Your task: Set down, character for character, everything in the records below from the line holding "Where should I click to: Sort by" down to the line holding "You are a computer-use agent. Screen dimensions: 2151x895", and no other line.

Records supplied:

__________

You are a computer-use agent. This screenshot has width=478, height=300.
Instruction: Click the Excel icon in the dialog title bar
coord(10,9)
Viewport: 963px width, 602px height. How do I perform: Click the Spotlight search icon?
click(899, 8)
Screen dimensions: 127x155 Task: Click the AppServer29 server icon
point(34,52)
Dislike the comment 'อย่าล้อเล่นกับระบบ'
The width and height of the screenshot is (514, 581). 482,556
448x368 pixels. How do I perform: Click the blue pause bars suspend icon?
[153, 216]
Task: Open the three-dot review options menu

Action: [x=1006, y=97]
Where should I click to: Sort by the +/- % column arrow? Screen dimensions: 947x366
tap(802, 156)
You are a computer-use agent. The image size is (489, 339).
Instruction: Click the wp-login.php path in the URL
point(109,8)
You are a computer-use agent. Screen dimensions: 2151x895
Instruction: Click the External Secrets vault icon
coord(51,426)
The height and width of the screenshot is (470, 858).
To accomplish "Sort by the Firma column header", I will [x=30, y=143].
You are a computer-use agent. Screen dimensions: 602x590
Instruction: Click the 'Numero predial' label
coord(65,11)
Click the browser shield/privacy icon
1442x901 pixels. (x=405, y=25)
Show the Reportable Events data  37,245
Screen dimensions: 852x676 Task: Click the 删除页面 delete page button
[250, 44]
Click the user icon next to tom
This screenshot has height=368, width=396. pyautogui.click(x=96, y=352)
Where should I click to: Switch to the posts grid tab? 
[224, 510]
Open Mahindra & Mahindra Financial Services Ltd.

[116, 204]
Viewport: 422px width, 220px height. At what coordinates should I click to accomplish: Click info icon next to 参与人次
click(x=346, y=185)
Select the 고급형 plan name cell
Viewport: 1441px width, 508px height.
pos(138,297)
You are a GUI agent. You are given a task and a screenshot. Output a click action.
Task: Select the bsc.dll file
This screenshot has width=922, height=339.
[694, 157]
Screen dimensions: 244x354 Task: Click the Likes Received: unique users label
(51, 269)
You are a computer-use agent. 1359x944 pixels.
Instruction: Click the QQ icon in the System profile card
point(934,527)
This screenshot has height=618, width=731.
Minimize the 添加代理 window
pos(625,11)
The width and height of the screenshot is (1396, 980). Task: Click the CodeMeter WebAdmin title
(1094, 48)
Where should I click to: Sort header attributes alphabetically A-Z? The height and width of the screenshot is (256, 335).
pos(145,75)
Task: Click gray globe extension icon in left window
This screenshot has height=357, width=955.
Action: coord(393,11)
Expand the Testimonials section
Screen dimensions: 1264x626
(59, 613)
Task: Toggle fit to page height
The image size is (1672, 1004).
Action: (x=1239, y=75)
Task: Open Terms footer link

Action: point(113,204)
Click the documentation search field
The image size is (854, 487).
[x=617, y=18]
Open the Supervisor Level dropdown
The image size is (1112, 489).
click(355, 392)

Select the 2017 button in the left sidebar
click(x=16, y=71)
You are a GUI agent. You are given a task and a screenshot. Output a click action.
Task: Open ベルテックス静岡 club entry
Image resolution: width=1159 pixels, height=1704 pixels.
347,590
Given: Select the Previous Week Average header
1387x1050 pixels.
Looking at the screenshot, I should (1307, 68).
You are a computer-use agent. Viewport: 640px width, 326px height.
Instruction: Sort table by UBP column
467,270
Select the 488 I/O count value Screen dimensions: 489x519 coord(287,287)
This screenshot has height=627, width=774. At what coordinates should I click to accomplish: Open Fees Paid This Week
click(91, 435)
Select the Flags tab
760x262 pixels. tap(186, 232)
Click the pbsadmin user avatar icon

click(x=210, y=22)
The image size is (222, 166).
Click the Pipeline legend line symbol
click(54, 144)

__________

Task result:
Where should I click to: Sort by the +/- % column arrow? Screen dimensions: 947x366
tap(802, 156)
You are a computer-use agent. The image size is (489, 339).
Instruction: Click the wp-login.php path in the URL
point(109,8)
You are a computer-use agent. Screen dimensions: 2151x895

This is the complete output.